Crap comes in various degrees: The Faculty, for example, is a crappy teen horror movie, but in director Robert Rodriguez’s hands it’s at least agreeably crappy. Rodriguez, who made such a splash in 1992 with his $7,000 debut El Mariachi, now seems to have resigned himself to being a hired gun for Dimension (Miramax’s horror-movie branch), cranking out stuff like From Dusk Till Dawn and this movie. But, as hired guns go, Rodriguez has good aim. Even when the script runs out of ammo, Rodriguez keeps things visually edgy. He may never be more than a stylish B-movie director, but I’ll take his B stuff over failed A-movies like Patch Adams.
Written by Kevin Williamson, the teen avatar of the late ’90s, the movie is an unabashed rip-off of — uh, sorry, homage to — the paranoid subgenre of alien-possession flicks, particularly Invasion of the Body Snatchers and John Carpenter’s The Thing. (There’s even a rewrite of the blood-test scene in The Thing.) The setting: a grungy Ohio high school, carefully established as chaotic and rowdy at the beginning. That’s so that we’ll be alarmed when the rude, crude teenagers become pod people, marching to their classes in formation. Fine, but the effect is that most of the teens are so obnoxious that pod-personhood seems like a graceful alternative.
The teachers are beginning to act strangely, and some of the most popular students are following suit. As usual, the misfit students form the core of the resistance: wimpy Elijah Wood, surly riot-grrl Clea DuVall, faux-dope dealer Josh Hartnett (his drugs are mostly caffeine, so he’s okay), new kid Laura Harris, and two fallen popular kids, cheerleader Jordana Brewster and head quarterback Shawn Hatosy — they all suspect something weird’s going on, and of course no one will believe them, because if they were credible, the movie would be over quickly.

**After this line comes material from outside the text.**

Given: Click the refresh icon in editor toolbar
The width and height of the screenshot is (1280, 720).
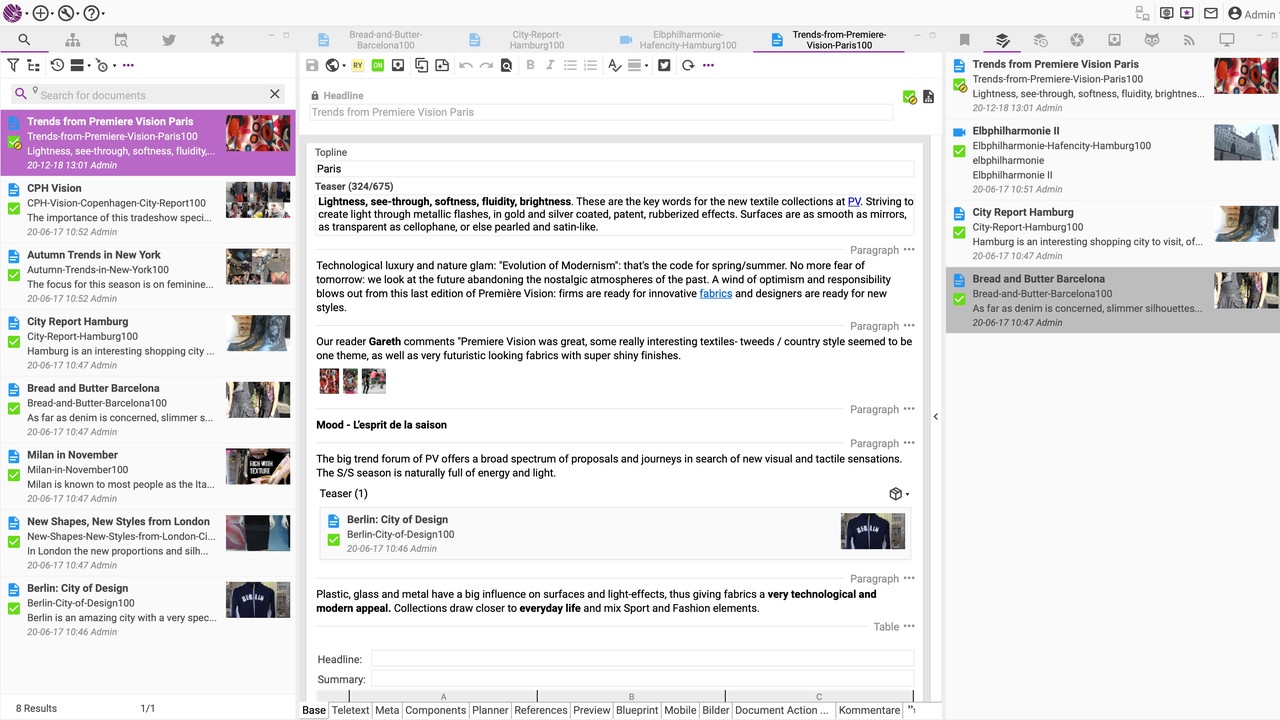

If, like me, you’re a horror fan, you’ve seen this all before. It’s been done, but has it been done well here? The Faculty is about high-school kids, so there’s a limit on how tacky it can get (no nudity, for instance) — it’s not quite a cheesy guilty pleasure like Rodriguez’s From Dusk Till Dawn, which was penned by another hip screenwriter, Quentin Tarantino. The difference between Tarantino and Kevin Williamson becomes clear with this movie: Tarantino knows the rules and plays with them; Williamson plays by them. The Williamson approach, it’s obvious by now, is to have a few scenes in which your characters comment on the staleness of the plot they’re enacting. Which doesn’t make the plot any fresher.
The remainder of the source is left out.